“All or Nothing” thoughts

The unhelpful thinking pattern we will discuss on this page is called “all-or-nothing thinking,” which means making extreme judgments on various things rather than more balanced “in-between” judgments. Most things in the world around you are not “extreme”. There is a good chance that the coffee or tea you drink at the train station every day doesn’t taste “extremely good” or “extremely bad”. Instead, it is more likely to taste between the two extremes. Similarly, your colleagues at your workplace are probably not “extremely friendly” or “extremely unfriendly”, but more likely to be somewhere in between.

Unfortunately, one may develop an unhelpful thinking pattern that involves thinking in extremes (e.g., that coffee is extremely good, my colleagues are extremely bad, etc.) rather than seeing things in a more realistic “in-between way.” Psychologists have named this unhelpful thinking pattern “all or nothing thinking,” where the word “all” represents one extreme, and the word “nothing” represents the other extreme.

Psychologists also call this kind of unhelpful thinking, “black or white thinking”, the two colours representing extremes.

All-or-nothing thinking can make you unhappy, as it can make you judge situations wrongly. The following short examples will help you understand how it can cause harm.


Example 1

Imagine that you have a good friend called Lucy. She has been your faithful friend for many years, sharing your happiness and troubles. Lucy has always gone out of her way to help you whenever you were in need.

Let us now imagine that today is your birthday and that Lucy, perhaps because she was busy, forgot to wish you. Let us suppose that your mind does all-or-nothing thinking. Your mind will think, “Lucy is a terrible person who does not care about me. How could she forget my birthday, when she knows I like people to wish me? She is completely useless, etc.” In this scenario, “all-or-nothing thinking” makes you think only in extremes. You ignore all the good that Lucy has done over the years and let this one small error she made make her “all bad”.
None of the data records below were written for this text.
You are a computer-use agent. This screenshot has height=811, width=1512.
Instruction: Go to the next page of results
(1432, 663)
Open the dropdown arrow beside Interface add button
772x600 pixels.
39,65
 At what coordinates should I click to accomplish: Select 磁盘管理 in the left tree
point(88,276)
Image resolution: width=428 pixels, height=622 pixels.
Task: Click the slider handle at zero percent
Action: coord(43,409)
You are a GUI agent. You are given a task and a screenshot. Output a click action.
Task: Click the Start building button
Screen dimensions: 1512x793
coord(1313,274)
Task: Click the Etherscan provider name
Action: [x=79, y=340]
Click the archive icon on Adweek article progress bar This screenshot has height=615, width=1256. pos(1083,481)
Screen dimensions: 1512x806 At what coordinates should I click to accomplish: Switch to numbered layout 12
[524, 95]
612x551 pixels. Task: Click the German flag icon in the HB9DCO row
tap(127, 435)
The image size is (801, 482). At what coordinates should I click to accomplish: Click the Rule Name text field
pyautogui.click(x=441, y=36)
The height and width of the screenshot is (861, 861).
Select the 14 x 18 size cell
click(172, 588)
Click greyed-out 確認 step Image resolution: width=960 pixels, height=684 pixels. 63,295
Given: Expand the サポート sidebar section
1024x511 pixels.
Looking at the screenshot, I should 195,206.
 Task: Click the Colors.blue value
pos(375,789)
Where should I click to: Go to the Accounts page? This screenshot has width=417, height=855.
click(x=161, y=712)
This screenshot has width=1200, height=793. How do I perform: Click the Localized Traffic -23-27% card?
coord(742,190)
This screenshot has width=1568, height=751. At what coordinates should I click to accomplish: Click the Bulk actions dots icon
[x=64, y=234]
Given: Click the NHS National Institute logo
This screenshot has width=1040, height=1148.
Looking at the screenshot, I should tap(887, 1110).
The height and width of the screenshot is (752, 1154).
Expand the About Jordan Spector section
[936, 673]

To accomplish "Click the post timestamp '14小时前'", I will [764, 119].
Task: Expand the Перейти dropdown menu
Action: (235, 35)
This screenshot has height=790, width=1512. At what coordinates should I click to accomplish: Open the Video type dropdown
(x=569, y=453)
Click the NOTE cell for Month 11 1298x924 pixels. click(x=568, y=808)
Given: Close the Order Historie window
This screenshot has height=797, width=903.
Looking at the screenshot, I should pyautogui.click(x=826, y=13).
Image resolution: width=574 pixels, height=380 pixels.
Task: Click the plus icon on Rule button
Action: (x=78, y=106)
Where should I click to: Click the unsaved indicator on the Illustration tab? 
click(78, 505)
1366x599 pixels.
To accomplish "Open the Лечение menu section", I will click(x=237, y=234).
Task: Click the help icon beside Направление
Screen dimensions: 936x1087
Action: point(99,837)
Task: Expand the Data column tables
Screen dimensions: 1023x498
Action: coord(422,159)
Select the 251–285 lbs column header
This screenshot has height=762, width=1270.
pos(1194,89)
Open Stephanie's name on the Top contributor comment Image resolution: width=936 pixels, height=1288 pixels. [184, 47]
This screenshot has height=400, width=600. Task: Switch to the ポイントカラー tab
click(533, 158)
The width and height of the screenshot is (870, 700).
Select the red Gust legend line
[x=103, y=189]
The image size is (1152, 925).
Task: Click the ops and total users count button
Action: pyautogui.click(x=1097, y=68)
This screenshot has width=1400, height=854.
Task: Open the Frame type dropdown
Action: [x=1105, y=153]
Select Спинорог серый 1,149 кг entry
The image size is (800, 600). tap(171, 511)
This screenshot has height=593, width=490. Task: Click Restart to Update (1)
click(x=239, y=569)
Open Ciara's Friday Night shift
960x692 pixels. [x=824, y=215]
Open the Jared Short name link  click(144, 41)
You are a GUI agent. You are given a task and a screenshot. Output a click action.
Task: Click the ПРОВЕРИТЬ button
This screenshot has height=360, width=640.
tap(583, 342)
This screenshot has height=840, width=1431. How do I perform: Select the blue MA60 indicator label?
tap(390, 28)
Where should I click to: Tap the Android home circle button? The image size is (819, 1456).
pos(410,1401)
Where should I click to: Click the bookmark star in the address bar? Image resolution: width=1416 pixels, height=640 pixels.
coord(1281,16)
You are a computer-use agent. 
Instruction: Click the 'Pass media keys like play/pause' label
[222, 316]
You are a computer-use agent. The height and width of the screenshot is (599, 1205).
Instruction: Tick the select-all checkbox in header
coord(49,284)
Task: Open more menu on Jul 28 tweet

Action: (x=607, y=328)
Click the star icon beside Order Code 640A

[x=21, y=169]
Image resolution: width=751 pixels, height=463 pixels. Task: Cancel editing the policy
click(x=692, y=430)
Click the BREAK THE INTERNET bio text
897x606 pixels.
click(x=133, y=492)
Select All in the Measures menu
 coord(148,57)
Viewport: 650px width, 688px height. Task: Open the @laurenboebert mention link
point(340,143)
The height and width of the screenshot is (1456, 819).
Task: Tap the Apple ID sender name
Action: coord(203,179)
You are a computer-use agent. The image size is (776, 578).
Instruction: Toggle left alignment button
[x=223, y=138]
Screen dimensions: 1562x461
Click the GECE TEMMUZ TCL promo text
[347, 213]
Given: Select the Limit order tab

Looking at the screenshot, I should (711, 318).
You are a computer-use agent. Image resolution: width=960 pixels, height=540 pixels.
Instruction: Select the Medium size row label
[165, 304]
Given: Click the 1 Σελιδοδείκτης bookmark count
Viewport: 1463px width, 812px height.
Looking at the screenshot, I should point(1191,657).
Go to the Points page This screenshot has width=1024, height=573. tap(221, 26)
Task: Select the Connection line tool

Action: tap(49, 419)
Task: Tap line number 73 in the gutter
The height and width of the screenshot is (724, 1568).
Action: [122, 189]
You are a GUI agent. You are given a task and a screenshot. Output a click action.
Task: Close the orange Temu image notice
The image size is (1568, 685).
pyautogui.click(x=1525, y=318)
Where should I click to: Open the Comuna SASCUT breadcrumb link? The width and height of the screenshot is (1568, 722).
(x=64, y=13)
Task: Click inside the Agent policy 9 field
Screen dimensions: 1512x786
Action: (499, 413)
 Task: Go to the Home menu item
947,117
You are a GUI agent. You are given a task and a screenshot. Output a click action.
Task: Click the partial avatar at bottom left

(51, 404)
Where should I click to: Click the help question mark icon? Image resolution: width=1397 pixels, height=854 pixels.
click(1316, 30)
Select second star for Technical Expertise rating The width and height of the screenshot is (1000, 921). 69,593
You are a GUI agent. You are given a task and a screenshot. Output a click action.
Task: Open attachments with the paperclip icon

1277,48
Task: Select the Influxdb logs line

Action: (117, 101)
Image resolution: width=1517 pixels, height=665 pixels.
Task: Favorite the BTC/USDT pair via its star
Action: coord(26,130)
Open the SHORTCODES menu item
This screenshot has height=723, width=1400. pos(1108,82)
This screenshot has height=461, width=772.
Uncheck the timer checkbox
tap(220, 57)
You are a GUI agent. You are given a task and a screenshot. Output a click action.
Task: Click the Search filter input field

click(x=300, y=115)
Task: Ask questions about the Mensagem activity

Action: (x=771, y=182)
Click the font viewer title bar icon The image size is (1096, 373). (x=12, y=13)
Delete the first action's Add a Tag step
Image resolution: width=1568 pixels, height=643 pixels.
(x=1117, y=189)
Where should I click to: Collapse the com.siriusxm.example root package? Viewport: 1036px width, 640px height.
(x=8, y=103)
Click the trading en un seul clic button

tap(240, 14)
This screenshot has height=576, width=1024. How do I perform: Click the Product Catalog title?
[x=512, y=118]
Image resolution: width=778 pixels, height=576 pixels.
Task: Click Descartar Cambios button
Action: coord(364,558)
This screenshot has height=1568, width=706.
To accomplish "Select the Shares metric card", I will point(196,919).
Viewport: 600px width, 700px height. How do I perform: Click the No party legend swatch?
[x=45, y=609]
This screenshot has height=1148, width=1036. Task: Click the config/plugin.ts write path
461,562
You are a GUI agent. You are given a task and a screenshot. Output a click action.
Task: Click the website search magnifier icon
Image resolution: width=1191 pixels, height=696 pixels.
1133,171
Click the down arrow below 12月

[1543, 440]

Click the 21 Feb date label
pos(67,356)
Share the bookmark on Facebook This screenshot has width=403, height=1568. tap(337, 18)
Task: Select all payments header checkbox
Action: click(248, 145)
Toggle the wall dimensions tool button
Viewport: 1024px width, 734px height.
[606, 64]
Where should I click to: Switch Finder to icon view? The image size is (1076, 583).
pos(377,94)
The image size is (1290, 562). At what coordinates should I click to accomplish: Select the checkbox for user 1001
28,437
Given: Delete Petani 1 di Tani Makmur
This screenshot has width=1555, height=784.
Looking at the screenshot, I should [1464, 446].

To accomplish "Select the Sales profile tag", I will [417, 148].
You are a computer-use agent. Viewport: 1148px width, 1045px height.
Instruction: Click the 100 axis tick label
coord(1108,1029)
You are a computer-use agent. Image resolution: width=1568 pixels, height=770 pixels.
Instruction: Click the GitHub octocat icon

In reality, while it was “bad” for Lucy to have forgotten your birthday, it was only one “bad” thing among the many more “good” things she has done for you over the years. So instead of seeing Lucy as “completely bad”, a better way would be to see her as being “mostly good” and only “slightly bad”. As you have seen in this example, all-or-nothing thinking can make one judge people unfairly.


Example 2

Anju goes to a restaurant and has a three-course meal. The starters taste fantastic, the main course is equally delicious, and the dessert is super good. Then, in the end, Anju orders coffee. The waiter brings the coffee and, as a special treat, also brings a biscuit to go with it. Anju finds the coffee excellent but unfortunately discovers that the biscuit is spoiled.

Now, let’s imagine that Anju’s mind does all-or-nothing thinking. This makes her focus only on the spoiled biscuit and completely forget that the other parts of the meal were fantastic. Anju complains about the biscuit for the rest of the evening, telling everyone how the meal was utterly terrible.

In this example, you can see how the restaurant was not judged fairly because of all-or-nothing thinking. This is not to say that the spoiled biscuit should have been ignored. Instead, it is about putting things in the correct perspective.


As you have seen in the above examples, all-or-nothing thinking distorts how things really are, which can lead to wrong judgments. It is, therefore, essential to learn to think in a balanced way, where one sees the positive and negative aspects of everything rather than just seeing things in an extreme way.